Exclude always-NA columns in ProductionRuns DataFrame.

The `ProductionRun` dataclass contains some fields that in turn are dataclasses themselves. When such fields are turned into DataFrame columns, they are flattened such that every field contained in the sub-objects becomes a column in the final DataFrame. Since some of these fields are actually optional, also the field name itself will turn into a column which in practice always is `None`. This PR removes such useless columns from the DataFrame.
enlyze · Jan 24, 2024 · c2f6eba · c2f6eba
1 parent e79438d
commit c2f6eba
Show file tree

Hide file tree

Showing 2 changed files with 121 additions and 7 deletions.

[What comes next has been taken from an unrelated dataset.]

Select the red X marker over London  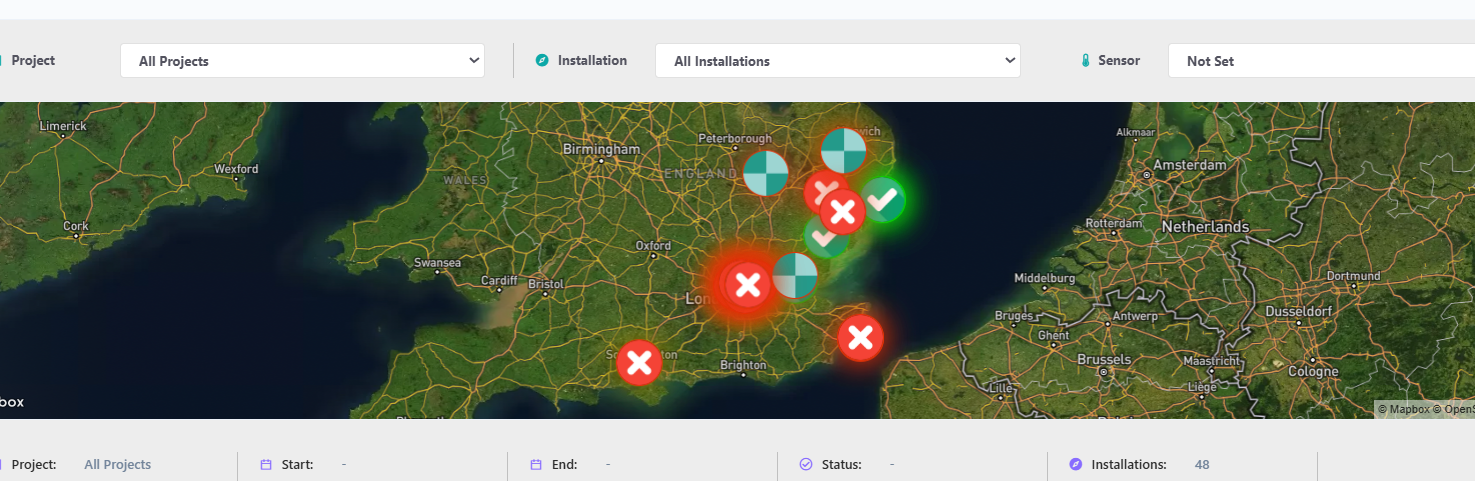click(x=748, y=286)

diff --git a/src/enlyze/models.py b/src/enlyze/models.py
@@ -1,4 +1,5 @@
-from dataclasses import asdict, dataclass
+import typing
+from dataclasses import asdict, dataclass, is_dataclass
 from datetime import date, datetime, timedelta, timezone
 from enum import Enum
 from itertools import chain
@@ -8,6 +9,30 @@
 import pandas
 
 
+def _get_optional_dataclass_fields(cls: object) -> set[str]:
+ hints = typing.get_type_hints(cls)
+ optional_fields = set()
+ for field, typ in hints.items():
+ if typing.get_origin(typ) != typing.Union:
+ continue
+
+ args = list(typing.get_args(typ))
+ try:
+ args.remove(type(None))
+ except ValueError:
+ continue
+
+ try:
+ (nested_type,) = args
+ except ValueError:
+ continue
+
+ if is_dataclass(nested_type):
+ optional_fields.add(field)
+
+ return optional_fields
+
+
 @dataclass(frozen=True)
 class Site:
  """Representation of a :ref:`site <site>` in the ENLYZE platform.

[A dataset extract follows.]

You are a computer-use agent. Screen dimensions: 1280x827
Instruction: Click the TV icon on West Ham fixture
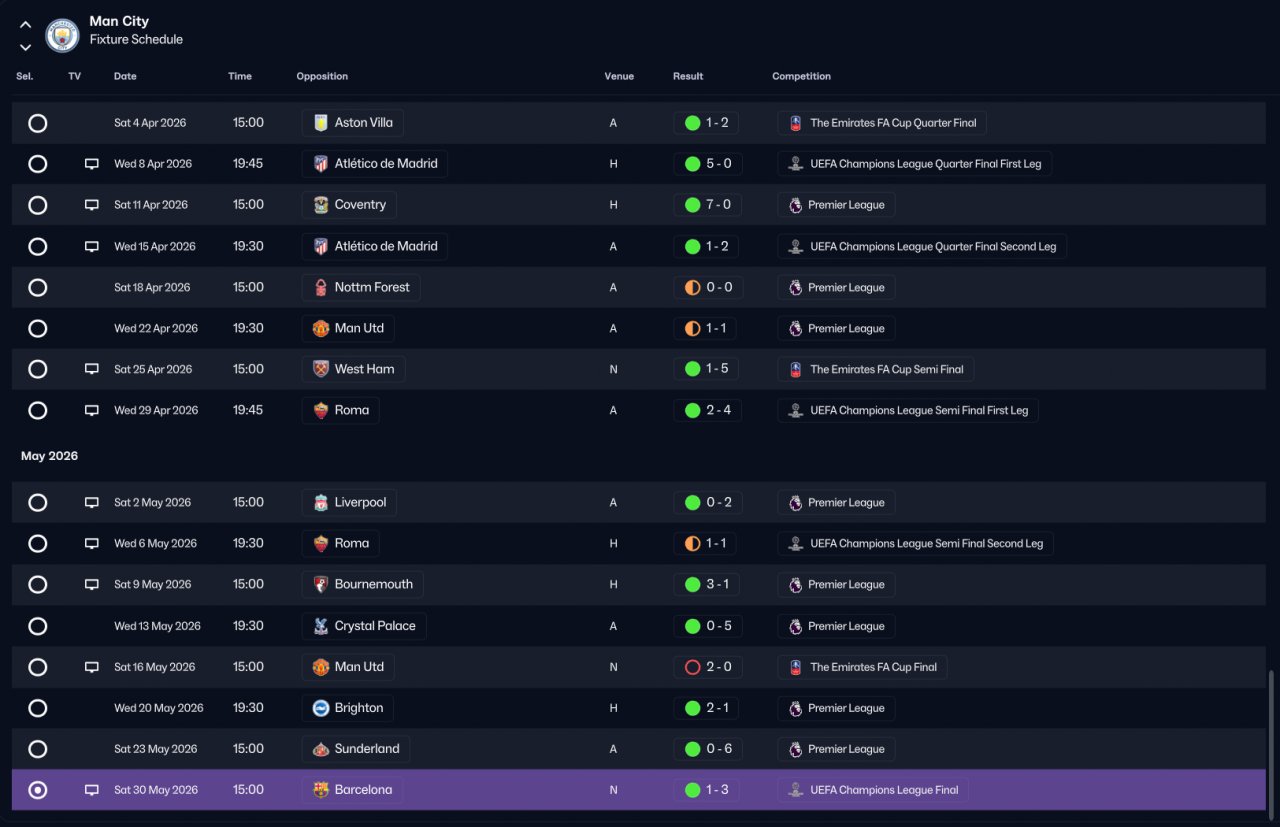click(92, 369)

@@ -289,24 +314,83 @@ class ProductionRun:
  #: Aggregate OEE score that comprises availability, performance and quality.
  productivity: Optional[OEEComponent]
 
+ def to_dict(self, exclude_unset_objects: bool = False) -> dict[str, Any]:
+ """Convert to Python dictionary.
+
+ The ``start`` and ``end`` fields will be represented as
+ :ref:`timezone-aware <python:datetime-naive-aware>`
+ :py:class:`datetime.datetime` localized in UTC.
+
+ :param exclude_unset_objects: Exclude fields that are typed as optional
+ dataclasses and set to ``None``.
+
+ :returns: Production run represented as Python dictionary.
+
+ """
+ data = asdict(
+ self,
+ dict_factory=lambda items: {
+ k: v
+ for k, v in items
+ if not (
+ exclude_unset_objects
+ and k in _get_optional_dataclass_fields(self)
+ and v is None
+ )
+ },
+ )
+
+ data["start"] = data["start"].astimezone(timezone.utc)
+ if data["end"]:
+ data["end"] = data["end"].astimezone(timezone.utc)
+
+ return data
+
+ def to_dataframe(self) -> pandas.DataFrame:
+ """Convert to :py:class:`pandas.DataFrame`
+
+ The ``start`` and ``end`` fields will be represented as
+ :ref:`timezone-aware <python:datetime-naive-aware>`
+ :py:class:`datetime.datetime` localized in UTC.
+
+ :returns: DataFrame with a single row representing the production run.
+ """
+ return pandas.json_normalize(self.to_dict(exclude_unset_objects=True))
+
 
 class ProductionRuns(list[ProductionRun]):
  """Representation of multiple production runs."""
 
+ def to_dicts(self, exclude_unset_objects: bool = False) -> list[dict[str, Any]]:
+ """Convert to Python dictionaries.
+
+ The ``start`` and ``end`` fields will be represented as
+ :ref:`timezone-aware <python:datetime-naive-aware>`
+ :py:class:`datetime.datetime` localized in UTC.
+
+ :param exclude_unset_objects: Exclude fields that are typed as optional
+ dataclasses and set to ``None``.
+
+ :returns: List of Production runs represented as Python dictionaries.
+
+ """
+ return [
+ run.to_dict(
+ exclude_unset_objects=exclude_unset_objects,
+ )
+ for run in self
+ ]
+
  def to_dataframe(self) -> pandas.DataFrame:
  """Convert production runs into :py:class:`pandas.DataFrame`
 
  Each row in the dataframe represents one production run. The ``start`` and
  ``end`` of every production run will be represented as :ref:`timezone-aware
  <python:datetime-naive-aware>` :py:class:`datetime.datetime` localized in UTC.
 
- :returns: DataFrame with production runs
-
+ :returns: DataFrame with production runs.
  """
  if not self:
  return pandas.DataFrame()
 
- df = pandas.json_normalize([asdict(run) for run in self])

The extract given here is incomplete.